Data for analysis Start Marker

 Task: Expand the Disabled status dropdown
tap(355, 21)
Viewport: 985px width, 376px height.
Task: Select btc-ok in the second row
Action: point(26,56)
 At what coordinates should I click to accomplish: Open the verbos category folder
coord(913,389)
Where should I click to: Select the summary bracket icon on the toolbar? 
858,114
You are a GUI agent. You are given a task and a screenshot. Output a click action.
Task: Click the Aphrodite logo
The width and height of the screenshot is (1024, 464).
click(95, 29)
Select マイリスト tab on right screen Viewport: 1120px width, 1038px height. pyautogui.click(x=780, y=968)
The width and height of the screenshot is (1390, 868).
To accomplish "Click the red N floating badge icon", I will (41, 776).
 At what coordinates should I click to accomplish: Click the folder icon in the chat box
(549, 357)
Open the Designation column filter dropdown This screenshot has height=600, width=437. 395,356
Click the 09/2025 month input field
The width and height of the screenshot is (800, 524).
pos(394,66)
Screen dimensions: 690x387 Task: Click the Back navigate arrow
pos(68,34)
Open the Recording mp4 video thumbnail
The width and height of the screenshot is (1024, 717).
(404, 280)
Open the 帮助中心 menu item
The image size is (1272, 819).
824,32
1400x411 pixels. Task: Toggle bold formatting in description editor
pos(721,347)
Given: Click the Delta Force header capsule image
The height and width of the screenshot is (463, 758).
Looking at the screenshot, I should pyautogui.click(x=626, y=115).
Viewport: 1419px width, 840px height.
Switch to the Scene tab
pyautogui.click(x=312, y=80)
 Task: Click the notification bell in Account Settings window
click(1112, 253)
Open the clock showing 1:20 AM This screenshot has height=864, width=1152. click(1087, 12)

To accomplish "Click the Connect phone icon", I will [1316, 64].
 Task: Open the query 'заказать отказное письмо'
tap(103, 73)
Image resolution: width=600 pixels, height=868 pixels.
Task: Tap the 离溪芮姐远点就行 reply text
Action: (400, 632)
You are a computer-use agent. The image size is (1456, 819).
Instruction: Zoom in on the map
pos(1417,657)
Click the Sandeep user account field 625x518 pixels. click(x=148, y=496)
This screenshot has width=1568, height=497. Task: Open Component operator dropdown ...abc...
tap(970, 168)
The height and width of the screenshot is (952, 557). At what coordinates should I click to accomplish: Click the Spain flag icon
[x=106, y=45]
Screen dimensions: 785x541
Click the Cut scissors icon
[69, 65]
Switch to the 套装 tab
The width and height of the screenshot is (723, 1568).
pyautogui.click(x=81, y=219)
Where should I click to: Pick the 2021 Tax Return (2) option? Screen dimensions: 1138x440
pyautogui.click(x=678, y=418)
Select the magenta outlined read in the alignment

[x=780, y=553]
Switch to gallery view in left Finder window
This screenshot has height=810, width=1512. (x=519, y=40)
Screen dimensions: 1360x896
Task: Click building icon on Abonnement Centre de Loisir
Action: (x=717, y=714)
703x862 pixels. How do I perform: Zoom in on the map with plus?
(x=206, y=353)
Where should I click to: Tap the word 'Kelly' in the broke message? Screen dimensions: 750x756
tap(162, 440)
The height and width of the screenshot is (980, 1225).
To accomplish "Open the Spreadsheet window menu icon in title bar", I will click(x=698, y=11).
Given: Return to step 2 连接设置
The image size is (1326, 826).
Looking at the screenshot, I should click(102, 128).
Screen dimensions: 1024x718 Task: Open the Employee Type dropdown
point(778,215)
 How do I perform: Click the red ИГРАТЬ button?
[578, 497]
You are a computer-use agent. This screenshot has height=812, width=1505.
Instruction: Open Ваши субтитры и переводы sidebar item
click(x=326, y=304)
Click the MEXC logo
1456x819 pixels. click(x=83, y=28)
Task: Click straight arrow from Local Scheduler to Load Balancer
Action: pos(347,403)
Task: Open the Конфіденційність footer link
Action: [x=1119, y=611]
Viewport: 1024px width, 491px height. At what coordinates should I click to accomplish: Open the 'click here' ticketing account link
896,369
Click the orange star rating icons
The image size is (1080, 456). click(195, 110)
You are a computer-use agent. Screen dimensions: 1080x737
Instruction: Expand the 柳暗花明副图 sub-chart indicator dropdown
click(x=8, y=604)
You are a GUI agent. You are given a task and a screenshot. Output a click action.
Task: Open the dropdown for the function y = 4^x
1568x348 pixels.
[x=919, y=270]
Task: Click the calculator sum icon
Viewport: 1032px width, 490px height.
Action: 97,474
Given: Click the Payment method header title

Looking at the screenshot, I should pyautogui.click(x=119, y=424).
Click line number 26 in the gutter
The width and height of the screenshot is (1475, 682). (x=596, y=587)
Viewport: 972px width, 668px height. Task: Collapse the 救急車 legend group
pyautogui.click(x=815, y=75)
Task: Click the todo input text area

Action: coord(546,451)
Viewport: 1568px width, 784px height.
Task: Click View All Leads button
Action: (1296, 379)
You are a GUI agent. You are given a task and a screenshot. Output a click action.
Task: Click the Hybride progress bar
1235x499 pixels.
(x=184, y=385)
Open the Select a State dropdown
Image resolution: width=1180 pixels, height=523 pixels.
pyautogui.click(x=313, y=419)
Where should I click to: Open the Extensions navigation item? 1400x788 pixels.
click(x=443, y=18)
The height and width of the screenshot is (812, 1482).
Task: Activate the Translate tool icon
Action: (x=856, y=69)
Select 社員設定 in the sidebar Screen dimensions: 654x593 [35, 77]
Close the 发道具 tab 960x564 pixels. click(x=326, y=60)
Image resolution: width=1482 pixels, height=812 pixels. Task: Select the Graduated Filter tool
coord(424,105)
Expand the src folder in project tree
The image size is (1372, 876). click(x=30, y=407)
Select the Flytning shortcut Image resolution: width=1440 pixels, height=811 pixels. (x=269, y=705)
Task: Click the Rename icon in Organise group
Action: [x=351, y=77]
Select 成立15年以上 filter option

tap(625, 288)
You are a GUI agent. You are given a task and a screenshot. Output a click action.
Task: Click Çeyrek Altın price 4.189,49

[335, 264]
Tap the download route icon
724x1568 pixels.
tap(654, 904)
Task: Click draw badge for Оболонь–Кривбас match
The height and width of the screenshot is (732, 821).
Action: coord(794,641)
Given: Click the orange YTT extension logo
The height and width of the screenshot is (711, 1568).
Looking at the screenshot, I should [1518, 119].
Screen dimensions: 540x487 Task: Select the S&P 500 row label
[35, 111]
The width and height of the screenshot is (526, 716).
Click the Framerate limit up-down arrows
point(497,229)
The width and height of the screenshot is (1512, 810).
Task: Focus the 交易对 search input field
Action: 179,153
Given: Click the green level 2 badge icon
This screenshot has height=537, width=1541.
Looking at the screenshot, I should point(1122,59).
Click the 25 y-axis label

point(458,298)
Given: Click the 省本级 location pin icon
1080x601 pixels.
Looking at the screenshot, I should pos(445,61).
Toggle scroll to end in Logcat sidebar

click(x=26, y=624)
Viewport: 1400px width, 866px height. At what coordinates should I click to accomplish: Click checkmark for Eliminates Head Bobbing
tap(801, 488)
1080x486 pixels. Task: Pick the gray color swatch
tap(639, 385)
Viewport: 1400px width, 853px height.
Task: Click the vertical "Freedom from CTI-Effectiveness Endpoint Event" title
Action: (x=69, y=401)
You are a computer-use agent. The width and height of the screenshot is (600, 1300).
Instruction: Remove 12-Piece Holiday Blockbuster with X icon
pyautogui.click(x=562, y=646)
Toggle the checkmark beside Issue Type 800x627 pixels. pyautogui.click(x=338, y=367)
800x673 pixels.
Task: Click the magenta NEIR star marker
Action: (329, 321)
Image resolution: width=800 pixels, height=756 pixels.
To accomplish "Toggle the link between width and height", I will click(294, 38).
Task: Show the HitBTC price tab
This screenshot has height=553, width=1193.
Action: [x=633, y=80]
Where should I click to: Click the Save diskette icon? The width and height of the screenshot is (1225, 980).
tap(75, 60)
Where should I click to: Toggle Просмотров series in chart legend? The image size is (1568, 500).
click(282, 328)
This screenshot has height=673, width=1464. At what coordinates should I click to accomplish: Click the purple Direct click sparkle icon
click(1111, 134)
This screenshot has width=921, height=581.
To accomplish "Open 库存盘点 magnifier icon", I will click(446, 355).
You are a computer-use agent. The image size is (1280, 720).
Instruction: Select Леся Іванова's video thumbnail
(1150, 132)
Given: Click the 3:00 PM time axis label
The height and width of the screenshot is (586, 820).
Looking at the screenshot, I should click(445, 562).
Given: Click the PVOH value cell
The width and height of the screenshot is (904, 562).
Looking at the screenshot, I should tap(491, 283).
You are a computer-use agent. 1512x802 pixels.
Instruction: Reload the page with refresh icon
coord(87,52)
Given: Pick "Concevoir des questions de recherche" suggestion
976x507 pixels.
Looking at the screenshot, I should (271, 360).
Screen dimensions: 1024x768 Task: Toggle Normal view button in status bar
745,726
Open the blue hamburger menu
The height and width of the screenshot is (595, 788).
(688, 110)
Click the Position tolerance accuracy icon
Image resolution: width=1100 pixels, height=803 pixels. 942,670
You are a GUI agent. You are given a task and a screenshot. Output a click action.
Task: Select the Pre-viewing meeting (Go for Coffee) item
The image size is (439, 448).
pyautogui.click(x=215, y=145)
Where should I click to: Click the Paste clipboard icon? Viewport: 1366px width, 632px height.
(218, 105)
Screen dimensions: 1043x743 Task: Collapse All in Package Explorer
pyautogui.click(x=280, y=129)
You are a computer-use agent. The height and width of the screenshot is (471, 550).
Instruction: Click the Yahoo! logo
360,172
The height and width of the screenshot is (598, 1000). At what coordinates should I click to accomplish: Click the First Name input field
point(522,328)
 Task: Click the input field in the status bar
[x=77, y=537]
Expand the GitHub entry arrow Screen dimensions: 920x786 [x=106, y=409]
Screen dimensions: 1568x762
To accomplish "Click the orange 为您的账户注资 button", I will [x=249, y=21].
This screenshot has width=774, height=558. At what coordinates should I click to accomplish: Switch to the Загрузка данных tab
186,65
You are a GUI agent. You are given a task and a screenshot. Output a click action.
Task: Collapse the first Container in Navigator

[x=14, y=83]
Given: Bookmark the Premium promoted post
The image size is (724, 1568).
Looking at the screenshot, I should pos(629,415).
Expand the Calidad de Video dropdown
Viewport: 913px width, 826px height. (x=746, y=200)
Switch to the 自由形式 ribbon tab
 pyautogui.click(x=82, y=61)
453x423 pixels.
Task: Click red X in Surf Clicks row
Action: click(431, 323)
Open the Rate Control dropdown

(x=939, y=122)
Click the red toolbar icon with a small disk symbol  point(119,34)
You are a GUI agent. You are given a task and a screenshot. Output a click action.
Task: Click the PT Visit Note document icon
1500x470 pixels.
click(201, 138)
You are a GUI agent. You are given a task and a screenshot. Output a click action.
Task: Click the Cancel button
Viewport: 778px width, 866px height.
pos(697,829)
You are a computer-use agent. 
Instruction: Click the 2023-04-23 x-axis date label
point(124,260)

Data for analysis End Marker

▶ Task to carry out: Where the listing above reaches the line that contains "Select the Flytning", start retyping, and finish with the line that contains "Given: Click the orange YTT extension logo"; reproduce those lines exactly and no others.

▶ Solution to this problem:
Select the Flytning shortcut Image resolution: width=1440 pixels, height=811 pixels. (x=269, y=705)
Task: Click the Rename icon in Organise group
Action: [x=351, y=77]
Select 成立15年以上 filter option

tap(625, 288)
You are a GUI agent. You are given a task and a screenshot. Output a click action.
Task: Click Çeyrek Altın price 4.189,49

[335, 264]
Tap the download route icon
724x1568 pixels.
tap(654, 904)
Task: Click draw badge for Оболонь–Кривбас match
The height and width of the screenshot is (732, 821).
Action: coord(794,641)
Given: Click the orange YTT extension logo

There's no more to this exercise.